Only lines containing "agent" are wanted from the data below. Copy those lines.

'''

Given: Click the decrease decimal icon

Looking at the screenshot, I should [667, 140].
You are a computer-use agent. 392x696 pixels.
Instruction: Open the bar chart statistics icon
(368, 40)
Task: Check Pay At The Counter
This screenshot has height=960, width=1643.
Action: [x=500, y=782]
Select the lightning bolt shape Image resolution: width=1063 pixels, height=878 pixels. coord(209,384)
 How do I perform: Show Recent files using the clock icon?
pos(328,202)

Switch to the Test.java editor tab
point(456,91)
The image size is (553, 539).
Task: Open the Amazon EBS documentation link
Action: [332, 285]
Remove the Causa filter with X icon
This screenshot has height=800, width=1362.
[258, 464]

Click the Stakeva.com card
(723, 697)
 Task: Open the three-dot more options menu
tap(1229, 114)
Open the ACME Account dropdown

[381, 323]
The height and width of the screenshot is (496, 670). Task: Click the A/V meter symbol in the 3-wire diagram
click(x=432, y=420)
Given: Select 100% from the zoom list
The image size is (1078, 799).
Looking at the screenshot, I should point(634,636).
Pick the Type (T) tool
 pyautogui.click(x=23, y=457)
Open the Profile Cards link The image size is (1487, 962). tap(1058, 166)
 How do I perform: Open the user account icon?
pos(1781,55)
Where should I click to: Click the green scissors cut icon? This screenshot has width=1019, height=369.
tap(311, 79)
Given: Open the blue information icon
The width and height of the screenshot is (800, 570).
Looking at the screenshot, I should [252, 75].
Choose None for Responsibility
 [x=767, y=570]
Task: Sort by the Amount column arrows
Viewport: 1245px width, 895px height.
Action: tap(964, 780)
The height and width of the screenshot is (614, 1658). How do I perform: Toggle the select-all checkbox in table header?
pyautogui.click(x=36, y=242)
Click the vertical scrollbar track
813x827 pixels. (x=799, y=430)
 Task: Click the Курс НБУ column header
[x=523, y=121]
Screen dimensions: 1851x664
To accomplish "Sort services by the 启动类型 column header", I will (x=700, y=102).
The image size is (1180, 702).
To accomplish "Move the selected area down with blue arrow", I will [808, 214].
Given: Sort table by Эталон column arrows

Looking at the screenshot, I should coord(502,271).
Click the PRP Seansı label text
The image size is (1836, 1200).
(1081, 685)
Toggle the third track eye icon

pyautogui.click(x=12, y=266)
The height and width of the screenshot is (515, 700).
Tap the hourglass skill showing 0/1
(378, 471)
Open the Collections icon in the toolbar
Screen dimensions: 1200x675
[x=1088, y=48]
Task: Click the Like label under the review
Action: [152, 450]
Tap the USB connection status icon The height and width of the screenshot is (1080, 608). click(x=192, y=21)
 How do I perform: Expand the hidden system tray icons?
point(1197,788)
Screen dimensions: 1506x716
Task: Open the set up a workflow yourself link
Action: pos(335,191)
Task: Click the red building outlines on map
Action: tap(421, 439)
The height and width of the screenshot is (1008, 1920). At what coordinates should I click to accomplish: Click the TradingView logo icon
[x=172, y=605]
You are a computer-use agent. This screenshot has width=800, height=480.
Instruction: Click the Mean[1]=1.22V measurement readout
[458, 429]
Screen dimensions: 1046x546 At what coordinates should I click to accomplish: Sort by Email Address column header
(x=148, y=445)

'''

Result:
You are a computer-use agent. 392x696 pixels.
You are a computer-use agent. This screenshot has width=800, height=480.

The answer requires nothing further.